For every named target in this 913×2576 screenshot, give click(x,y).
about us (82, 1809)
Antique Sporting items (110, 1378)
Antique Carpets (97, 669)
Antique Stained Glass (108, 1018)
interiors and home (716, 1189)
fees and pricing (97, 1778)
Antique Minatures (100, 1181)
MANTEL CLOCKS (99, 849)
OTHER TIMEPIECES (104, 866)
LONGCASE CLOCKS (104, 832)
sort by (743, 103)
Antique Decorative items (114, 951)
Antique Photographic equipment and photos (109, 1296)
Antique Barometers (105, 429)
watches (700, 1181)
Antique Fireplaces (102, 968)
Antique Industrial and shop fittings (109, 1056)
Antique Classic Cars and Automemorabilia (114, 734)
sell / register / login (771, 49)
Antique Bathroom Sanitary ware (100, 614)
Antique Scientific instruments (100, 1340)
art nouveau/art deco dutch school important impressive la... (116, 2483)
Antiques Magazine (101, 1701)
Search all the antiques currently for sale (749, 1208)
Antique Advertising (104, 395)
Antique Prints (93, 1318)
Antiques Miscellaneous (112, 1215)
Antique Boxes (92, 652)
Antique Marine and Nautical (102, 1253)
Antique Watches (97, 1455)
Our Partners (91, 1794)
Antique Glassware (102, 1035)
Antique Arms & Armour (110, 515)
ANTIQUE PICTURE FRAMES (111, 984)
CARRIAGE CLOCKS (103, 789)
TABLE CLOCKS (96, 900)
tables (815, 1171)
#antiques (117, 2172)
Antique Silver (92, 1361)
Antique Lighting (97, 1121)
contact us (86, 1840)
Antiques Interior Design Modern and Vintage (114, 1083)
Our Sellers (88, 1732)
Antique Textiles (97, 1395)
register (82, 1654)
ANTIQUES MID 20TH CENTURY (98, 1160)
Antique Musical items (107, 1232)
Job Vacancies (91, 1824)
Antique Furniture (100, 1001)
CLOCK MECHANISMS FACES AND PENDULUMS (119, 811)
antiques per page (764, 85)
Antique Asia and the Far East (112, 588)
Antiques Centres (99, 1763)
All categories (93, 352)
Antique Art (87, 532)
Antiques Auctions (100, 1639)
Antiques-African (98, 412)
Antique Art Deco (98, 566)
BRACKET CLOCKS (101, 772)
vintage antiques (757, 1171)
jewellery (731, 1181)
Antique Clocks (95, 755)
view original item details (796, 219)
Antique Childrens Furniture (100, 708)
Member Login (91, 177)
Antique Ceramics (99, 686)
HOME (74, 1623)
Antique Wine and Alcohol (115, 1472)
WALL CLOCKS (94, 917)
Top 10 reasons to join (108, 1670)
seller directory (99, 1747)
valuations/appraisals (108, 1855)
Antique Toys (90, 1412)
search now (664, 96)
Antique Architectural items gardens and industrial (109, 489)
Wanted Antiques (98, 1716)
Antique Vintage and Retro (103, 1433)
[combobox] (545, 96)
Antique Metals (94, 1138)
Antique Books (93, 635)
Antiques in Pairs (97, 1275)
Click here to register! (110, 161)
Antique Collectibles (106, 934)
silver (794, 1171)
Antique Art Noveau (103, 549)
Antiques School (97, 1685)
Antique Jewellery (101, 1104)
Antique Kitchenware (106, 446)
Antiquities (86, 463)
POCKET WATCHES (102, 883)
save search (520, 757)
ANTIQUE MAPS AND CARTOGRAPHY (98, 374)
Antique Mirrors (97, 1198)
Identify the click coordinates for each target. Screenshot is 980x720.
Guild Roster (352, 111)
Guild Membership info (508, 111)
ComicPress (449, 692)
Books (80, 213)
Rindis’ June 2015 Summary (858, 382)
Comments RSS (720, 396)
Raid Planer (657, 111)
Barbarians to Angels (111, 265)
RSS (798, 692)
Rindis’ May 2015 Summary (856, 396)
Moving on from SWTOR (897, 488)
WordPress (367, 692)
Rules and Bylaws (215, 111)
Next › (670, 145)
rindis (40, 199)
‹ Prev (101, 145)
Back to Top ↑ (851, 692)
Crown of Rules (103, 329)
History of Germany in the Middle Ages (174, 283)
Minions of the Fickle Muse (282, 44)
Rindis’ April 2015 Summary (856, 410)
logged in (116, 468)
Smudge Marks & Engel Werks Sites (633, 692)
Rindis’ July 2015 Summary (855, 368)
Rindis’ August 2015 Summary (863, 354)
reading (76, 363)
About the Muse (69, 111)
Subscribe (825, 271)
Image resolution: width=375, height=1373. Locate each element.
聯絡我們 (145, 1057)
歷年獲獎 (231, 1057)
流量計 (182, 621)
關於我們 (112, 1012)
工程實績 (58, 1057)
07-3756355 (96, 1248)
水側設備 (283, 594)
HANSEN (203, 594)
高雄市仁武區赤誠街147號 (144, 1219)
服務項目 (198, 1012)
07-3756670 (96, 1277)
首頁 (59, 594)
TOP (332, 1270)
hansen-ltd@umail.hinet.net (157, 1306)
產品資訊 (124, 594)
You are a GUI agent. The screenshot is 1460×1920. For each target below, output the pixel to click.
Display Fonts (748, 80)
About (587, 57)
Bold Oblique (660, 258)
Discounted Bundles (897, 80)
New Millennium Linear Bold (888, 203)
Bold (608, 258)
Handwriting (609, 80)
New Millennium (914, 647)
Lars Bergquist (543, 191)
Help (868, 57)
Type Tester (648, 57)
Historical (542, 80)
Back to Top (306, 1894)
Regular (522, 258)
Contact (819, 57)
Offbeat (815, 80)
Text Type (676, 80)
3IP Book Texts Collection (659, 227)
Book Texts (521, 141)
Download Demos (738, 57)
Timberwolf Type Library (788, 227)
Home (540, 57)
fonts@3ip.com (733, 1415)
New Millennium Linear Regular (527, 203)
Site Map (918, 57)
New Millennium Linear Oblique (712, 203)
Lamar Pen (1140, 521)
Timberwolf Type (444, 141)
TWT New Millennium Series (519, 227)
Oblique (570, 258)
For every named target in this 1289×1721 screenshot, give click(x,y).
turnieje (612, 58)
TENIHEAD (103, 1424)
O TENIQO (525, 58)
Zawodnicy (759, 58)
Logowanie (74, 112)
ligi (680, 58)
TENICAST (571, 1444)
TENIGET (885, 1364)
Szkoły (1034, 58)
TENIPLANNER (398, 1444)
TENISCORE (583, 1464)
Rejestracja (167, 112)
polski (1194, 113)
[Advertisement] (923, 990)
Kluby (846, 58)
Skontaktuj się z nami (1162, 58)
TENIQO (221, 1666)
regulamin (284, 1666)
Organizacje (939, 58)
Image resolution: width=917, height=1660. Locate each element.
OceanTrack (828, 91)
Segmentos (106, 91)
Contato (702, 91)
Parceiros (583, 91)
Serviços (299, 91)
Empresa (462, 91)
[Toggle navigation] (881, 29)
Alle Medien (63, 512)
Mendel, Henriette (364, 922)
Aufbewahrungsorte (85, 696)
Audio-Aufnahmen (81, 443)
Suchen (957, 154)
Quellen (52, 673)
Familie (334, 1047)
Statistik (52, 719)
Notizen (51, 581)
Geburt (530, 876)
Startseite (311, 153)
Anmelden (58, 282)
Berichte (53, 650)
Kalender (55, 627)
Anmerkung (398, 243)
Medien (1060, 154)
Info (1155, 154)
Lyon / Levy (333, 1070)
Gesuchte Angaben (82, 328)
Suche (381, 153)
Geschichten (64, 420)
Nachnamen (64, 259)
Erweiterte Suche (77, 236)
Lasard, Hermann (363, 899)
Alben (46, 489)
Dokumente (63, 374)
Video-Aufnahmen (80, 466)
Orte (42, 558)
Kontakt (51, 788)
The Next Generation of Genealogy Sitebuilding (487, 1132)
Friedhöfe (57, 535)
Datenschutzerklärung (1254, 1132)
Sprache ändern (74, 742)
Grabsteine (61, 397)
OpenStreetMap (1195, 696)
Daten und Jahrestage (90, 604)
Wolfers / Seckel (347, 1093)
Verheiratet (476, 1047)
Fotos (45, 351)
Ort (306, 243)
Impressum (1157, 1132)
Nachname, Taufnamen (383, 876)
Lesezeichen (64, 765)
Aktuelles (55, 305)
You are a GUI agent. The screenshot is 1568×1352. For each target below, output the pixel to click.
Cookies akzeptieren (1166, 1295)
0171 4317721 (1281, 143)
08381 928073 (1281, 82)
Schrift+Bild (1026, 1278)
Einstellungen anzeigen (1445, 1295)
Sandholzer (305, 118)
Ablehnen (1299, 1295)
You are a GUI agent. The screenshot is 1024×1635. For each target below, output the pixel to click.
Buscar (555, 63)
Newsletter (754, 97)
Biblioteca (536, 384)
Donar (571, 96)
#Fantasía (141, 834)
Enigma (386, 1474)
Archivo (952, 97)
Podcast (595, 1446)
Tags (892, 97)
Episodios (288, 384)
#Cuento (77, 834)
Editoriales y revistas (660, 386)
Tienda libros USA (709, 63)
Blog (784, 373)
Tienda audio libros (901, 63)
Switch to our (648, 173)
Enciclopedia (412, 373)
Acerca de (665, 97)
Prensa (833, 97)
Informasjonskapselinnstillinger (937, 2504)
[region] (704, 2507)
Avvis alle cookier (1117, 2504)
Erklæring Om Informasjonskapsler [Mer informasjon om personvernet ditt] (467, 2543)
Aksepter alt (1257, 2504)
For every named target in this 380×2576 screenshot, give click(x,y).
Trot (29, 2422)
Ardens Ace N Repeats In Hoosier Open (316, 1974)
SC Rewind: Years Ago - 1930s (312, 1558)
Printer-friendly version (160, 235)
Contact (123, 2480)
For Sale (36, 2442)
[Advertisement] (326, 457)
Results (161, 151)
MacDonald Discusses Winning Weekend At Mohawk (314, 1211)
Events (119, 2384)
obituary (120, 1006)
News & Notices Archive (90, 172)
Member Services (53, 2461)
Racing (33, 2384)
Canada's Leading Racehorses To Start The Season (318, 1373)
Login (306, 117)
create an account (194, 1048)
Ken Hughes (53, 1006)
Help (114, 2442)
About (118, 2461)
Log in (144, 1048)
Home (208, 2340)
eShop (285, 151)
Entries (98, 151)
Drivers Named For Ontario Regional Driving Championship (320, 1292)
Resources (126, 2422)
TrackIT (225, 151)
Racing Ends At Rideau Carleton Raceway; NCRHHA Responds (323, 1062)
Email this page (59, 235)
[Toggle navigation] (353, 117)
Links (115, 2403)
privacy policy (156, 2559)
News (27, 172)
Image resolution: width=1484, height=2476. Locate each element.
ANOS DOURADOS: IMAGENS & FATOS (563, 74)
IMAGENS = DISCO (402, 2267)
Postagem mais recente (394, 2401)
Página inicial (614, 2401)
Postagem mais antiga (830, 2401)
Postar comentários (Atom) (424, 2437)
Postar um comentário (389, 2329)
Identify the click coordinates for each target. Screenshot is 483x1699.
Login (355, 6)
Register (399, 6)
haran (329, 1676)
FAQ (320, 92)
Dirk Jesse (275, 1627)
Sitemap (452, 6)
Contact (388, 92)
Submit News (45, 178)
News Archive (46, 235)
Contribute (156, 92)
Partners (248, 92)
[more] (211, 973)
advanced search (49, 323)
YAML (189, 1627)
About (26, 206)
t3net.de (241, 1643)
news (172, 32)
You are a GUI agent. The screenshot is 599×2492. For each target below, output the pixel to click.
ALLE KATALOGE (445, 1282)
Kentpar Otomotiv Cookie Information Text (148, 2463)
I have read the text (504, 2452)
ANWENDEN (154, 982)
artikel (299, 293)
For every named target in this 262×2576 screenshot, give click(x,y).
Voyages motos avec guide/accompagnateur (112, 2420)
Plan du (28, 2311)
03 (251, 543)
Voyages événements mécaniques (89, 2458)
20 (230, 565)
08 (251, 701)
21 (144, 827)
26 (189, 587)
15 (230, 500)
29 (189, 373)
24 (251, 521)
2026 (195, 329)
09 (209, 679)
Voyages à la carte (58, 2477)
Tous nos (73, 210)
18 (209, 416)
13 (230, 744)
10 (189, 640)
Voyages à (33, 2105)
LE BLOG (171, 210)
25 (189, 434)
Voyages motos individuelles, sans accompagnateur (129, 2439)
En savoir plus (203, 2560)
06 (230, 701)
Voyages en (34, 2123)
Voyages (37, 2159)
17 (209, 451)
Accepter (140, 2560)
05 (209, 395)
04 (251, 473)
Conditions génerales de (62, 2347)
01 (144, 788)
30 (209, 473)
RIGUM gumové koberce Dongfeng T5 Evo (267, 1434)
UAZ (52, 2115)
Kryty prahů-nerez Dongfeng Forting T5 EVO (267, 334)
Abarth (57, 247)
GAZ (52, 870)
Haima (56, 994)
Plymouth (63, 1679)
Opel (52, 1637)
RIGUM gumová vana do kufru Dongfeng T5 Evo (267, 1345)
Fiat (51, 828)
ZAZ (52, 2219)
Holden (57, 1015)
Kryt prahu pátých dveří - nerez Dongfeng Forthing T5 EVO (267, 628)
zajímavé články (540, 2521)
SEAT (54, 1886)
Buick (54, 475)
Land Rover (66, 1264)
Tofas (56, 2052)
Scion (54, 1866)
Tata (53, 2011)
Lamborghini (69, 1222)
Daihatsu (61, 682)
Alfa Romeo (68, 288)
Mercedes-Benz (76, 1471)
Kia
----------------------------------------
To be done
Rewrite the records starting at the beginning and ending with the line that contains "Antique Ceramics (99, 686)", swapping "Member Login" for "Member Sign In" and keeping everything else the same.

Correct response
For every named target in this 913×2576 screenshot, give click(x,y).
about us (82, 1809)
Antique Sporting items (110, 1378)
Antique Carpets (97, 669)
Antique Stained Glass (108, 1018)
interiors and home (716, 1189)
fees and pricing (97, 1778)
Antique Minatures (100, 1181)
MANTEL CLOCKS (99, 849)
OTHER TIMEPIECES (104, 866)
LONGCASE CLOCKS (104, 832)
sort by (743, 103)
Antique Decorative items (114, 951)
Antique Photographic equipment and photos (109, 1296)
Antique Barometers (105, 429)
watches (700, 1181)
Antique Fireplaces (102, 968)
Antique Industrial and shop fittings (109, 1056)
Antique Classic Cars and Automemorabilia (114, 734)
sell / register / login (771, 49)
Antique Bathroom Sanitary ware (100, 614)
Antique Scientific instruments (100, 1340)
art nouveau/art deco dutch school important impressive la... (116, 2483)
Antiques Magazine (101, 1701)
Search all the antiques currently for sale (749, 1208)
Antique Advertising (104, 395)
Antique Prints (93, 1318)
Antiques Miscellaneous (112, 1215)
Antique Boxes (92, 652)
Antique Marine and Nautical (102, 1253)
Antique Watches (97, 1455)
Our Partners (91, 1794)
Antique Glassware (102, 1035)
Antique Arms & Armour (110, 515)
ANTIQUE PICTURE FRAMES (111, 984)
CARRIAGE CLOCKS (103, 789)
TABLE CLOCKS (96, 900)
tables (815, 1171)
#antiques (117, 2172)
Antique Silver (92, 1361)
Antique Lighting (97, 1121)
contact us (86, 1840)
Antiques Interior Design Modern and Vintage (114, 1083)
Our Sellers (88, 1732)
Antique Textiles (97, 1395)
register (82, 1654)
ANTIQUES MID 20TH CENTURY (98, 1160)
Antique Musical items (107, 1232)
Job Vacancies (91, 1824)
Antique Furniture (100, 1001)
CLOCK MECHANISMS FACES AND PENDULUMS (119, 811)
antiques per page (764, 85)
Antique Asia and the Far East (112, 588)
Antiques Centres (99, 1763)
All categories (93, 352)
Antique Art (87, 532)
Antiques Auctions (100, 1639)
Antiques-African (98, 412)
Antique Art Deco (98, 566)
BRACKET CLOCKS (101, 772)
vintage antiques (757, 1171)
jewellery (731, 1181)
Antique Clocks (95, 755)
view original item details (796, 219)
Antique Childrens Furniture (100, 708)
Member Sign In (91, 177)
Antique Ceramics (99, 686)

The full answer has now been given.